- Exercise 1
In the essay on what "pro-life" means, what is the first of the two fundamental problems the writer names?
- Exercise 2
Pick up the essay on what "pro-life" means right after its final sentence and carry it forward.

This comment obviates the converse perspective, which is much closer to the truth: "pro-life" really means "anti-choice." "Pro-life" to someone like the author of this comment has nothing to do with creating a culture of life. It has everything to do with secular law mandating that every pregnant woman carry a child to term, based on religious ideology. From a Catholic perspective, despite what Cardinal George and Benedict XVI state, there are two fundamental problems with this worldview.
The first problem is that one cannot create an affirmative culture of life by outlawing its opposite. One cannot choose life if the option to choose otherwise is not available. Choice that is mandated is not a true choice. Embracing a true, affirmative culture of life can only result from exercise of the awful grace of free will, not fear of punishment. Historical examples abound. We did not embrace racial tolerance because slavery was outlawed, although outlawing slavery was necessary. To the contrary, racial intolerance was exacerbated for decades, if not centuries. The conversion of hearts and minds rarely occurs by pushing, although ephemeral results can be realized quickly. Instead, true transformation is that which pulls us into it--and conversion becomes permanent as a result. But "pull"-type transformation takes much, much longer. A true, enduring culture of life requires a common, widely-shared and sustainable respect for life at all stages, in all peoples. Anything short of that is a quick fix.

- Extracted material
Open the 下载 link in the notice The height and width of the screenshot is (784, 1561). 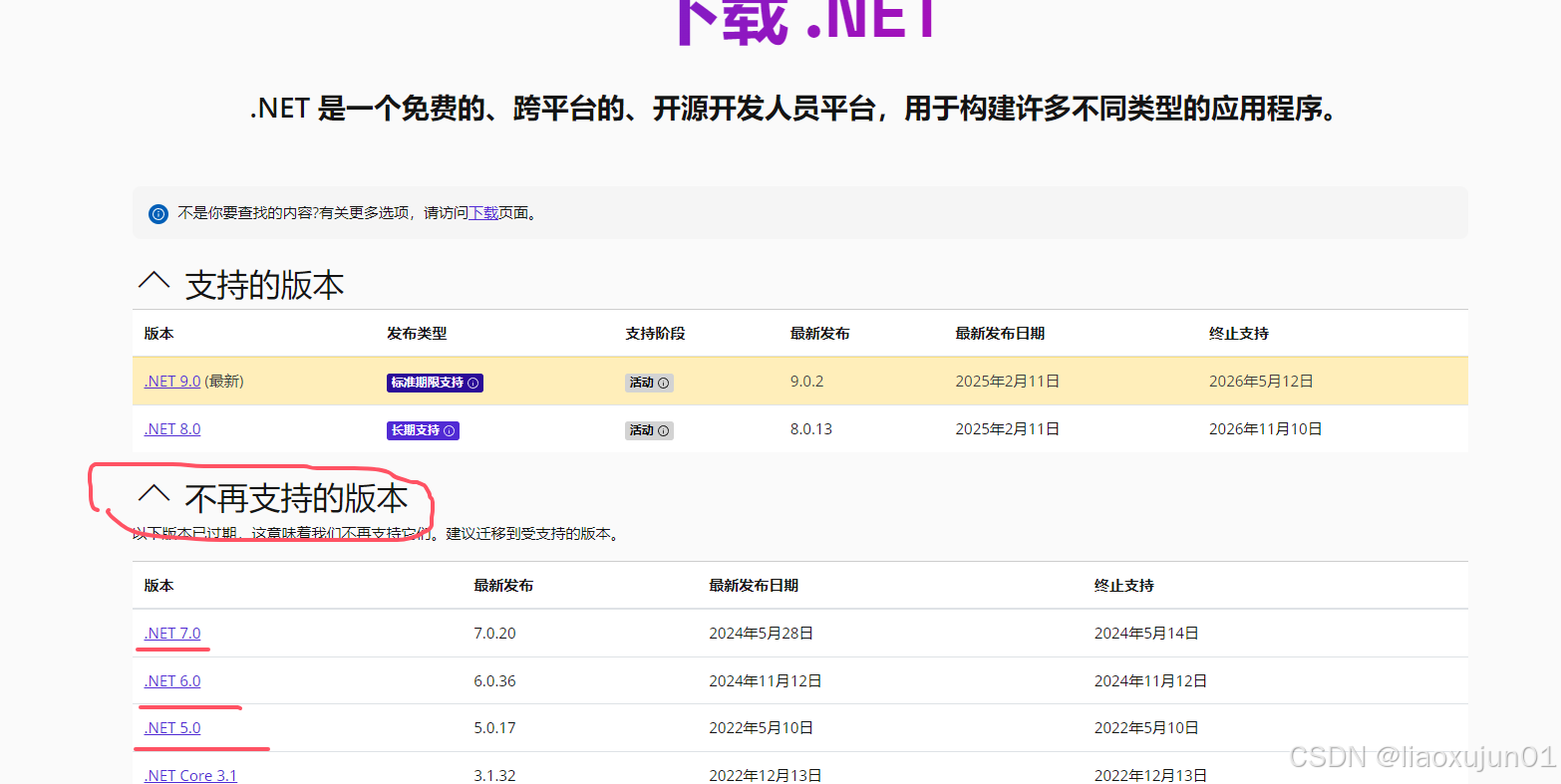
--
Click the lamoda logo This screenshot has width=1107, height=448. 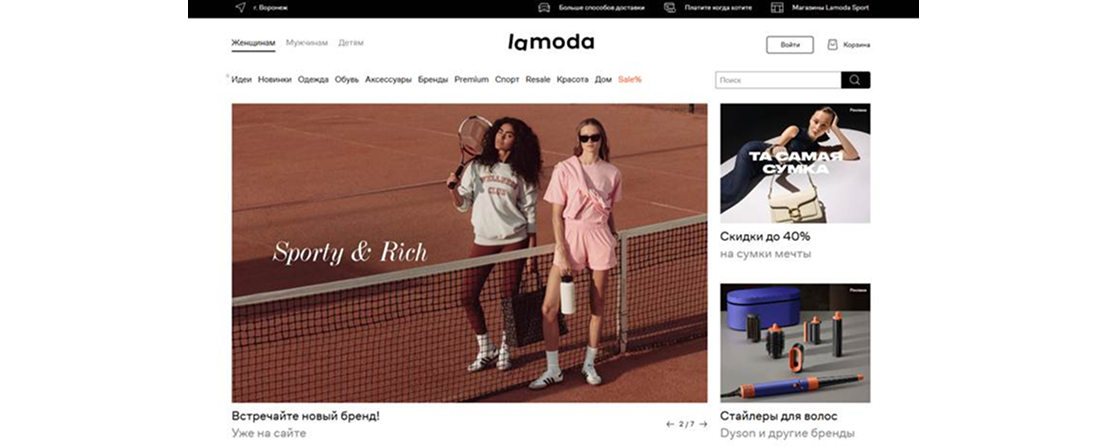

- Answer box 1
One cannot create an affirmative culture of life by outlawing its opposite.

- Answer box 2
The second problem with the "anti-choice" mandate stems from Benedict XVI's and Cardinal George's own teachings. Both are brilliant, scholarly men who share Aquinas's perspective on the harmony between reason and faith, dimensions of the human spirit that are "fully realized when they meet and dialogue."
Yet this embrace of reason is belied by sloppiness in defining the choice issue. Perhaps the most disappointing example of this is the constant use of the phrase "unborn baby" or "unborn child" in Cardinal George's letter. I understand the social justice perspective behind this and am moved by his appeal to defense of the most vulnerable. But implied in this missive is the unstated directive that human life begins at conception. And I know from personal experience that this isn't necessarily so.
I do believe, as does Joe Biden, that "life" begins at conception. I also believe that "the potential for human life" begins at conception. But the point at which this actually becomes "human life" is above my pay grade. After all, ontongeny recapitulates phylogeny. Each of our miscarriages occurred just shy of the end of the first trimester--at the 10 or 11 week mark. Each time my wife was devastated; she wondered things like whether the two glasses of wine she had before she knew she was pregnant could have been the cause. I gave her the medical facts: the vast majority of miscarriages are the result of a mismatch of the mother's and father's chromosomes such that human life cannot be sustained. That did not make her pregnancies any less real, or discount the potential for human life that was there. Science indicates that the conversion of that potential to actual human life occurs sometime during the second trimester. To say otherwise denies science for the sake of ideology.
These are the reasons why I believe in a culture of life, and also believe that we must uphold Roe v. Wade. I think this Catholic role model (Joe Biden) said it best:
Outlawing abortion will not prevent it. Creating a culture that respects the dignity of life at all stages, and for all people--even though it may take generations to do so--will. I am hopeful.